Stock photograph of cliffs in Slovenia.

When I first heard Sampson read this poem I jotted down two notes, “falling” and “rocks holding me up.” During the reading, I visualized in my mind’s eye walking and hiking in the Austrian Alps during summer, where I come upon a cliff and look down and see immense beauty which makes me contemplative. I look up and see a beautiful sky and conclude that life is beautiful.  
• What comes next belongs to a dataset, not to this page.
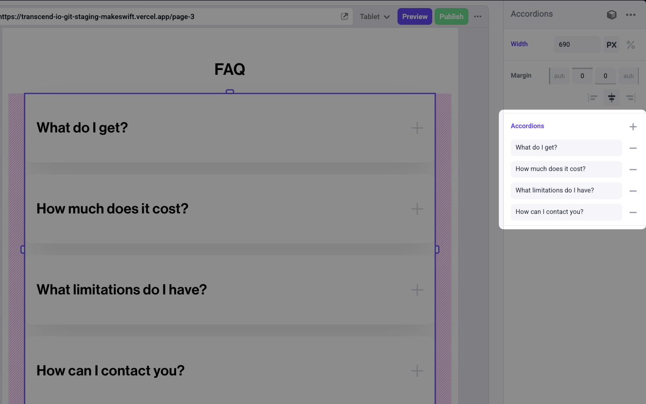
Task: Align element to the center
Action: (x=612, y=98)
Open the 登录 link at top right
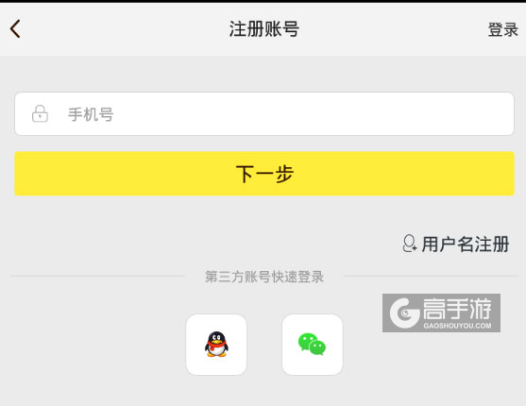 502,29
Sampson took me on a cinematic journey in about two minutes solely through spoken word. It was not until the question-and-answer portion of the reading did I find out why her poetry had this effect on me. When asked by an audience member about which is harder for her, the writing or the performing of her poetry, Sampson answered that writing is more difficult. From there, she explained and said that poems are like songs and are a “gesture of communication” and that they “can only occur in time”, her poems are always moving through the timeline so that they “[don’t] get stuck” and when read aloud, record life. Sampson shared with us that EBB has impacted her sense of self as woman writer. Sampson, like EBB is a master of poetry, she studies and works her craft like any other great artist.

British dust jacket of Sampson’s EBB biography.
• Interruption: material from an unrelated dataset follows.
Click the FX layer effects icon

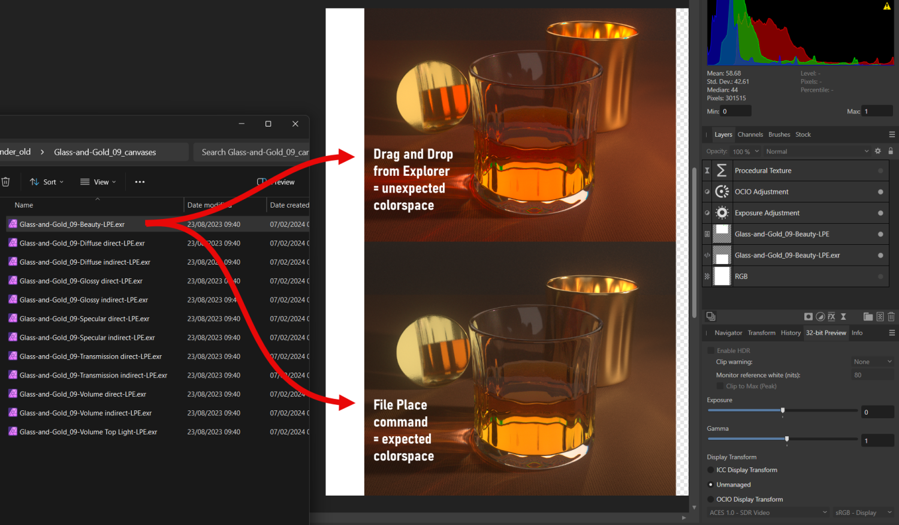pyautogui.click(x=831, y=316)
The second day Sampson presented a lecture about her latest work of non-fiction, Two Way Mirror, a biography about the poet EBB. This biography focuses on EBB’s adult life with her husband Robert. This focus contrasts with the last biography written about EBB, by Margaret Forster, whose focus is on EBB’s early years. Sampson opened the lecture with an in-depth history and analysis of an engraving of EBB, which is part of the Armstrong Browning Library and Museum’s collection. The original photograph was taken by Macaire & Macaire-Warnod and made into an engraving by Barlow. In it the poet is standing and glancing over her shoulder while looking directly at the camera. Sampson taught us that this stance makes the portrait modern because EBB’s gaze is direct and leaves the viewer with the feeling that EBB is staring into the future while at the same time remaining situated in her own time. Sampson also explained that Barlow’s engraving was sketched over (retouched) by Dante Gabriel Rosetti. This 19th century photoshopping was encouraged by EBB’s husband Robert Browning. The final version was used as the frontispiece of EBB’s book-length poem, Aurora Leigh. This image was made for public consumption and was carefully controlled and constructed. The result is an engraving that presented the artist in the light she wanted to be seen, that of a strong, vivacious woman.

Rosetti’s Sketch with accompanying “photoshopping” notes.
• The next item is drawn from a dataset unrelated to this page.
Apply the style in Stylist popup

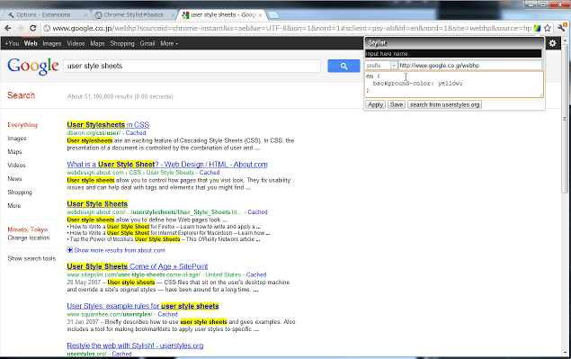[375, 104]
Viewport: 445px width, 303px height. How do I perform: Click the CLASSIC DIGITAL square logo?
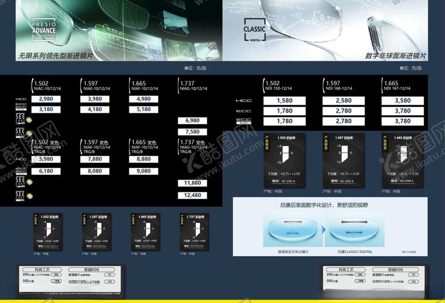(254, 30)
At first, this lifting of the veil left me disenchanted with EBB because I wanted her to be a feminist who presented herself to the world without a filter. I contemplated for a few days and realized that this photoshopping decision was an act of feminism because it allowed EBB to control her narrative. EBB was an icon of her day; a modern-day comparison could be made to Beyoncé. During this lecture Sampson informed us that during her lifetime myths about her and Robert’s private life threatened to overshadow her work as a poet and social-political activist. Even during Victorian times fans were obsessed with the person behind the art. Sampson taught us that Elizabeth used her poetry and position within society to advance the social and political causes she supported such as ending child labor, ardently supporting the American abolition movement, and Italian independence. It is possible that EBB would not have been able to aid these movements if the public saw her as she was, a physically frail woman who often kept to her room due to chronic illness. She was a literary powerhouse who used her advantages of class and intellect to shape a narrative which sustained her and advanced her interests. This act is both modern and feminist. Therefore, it is befitting that a world-class poet such as Sampson write a new, fresh biography that examines both EBB the woman and EBB the icon.

Elizabeth Barret Browning. Influencer. Icon.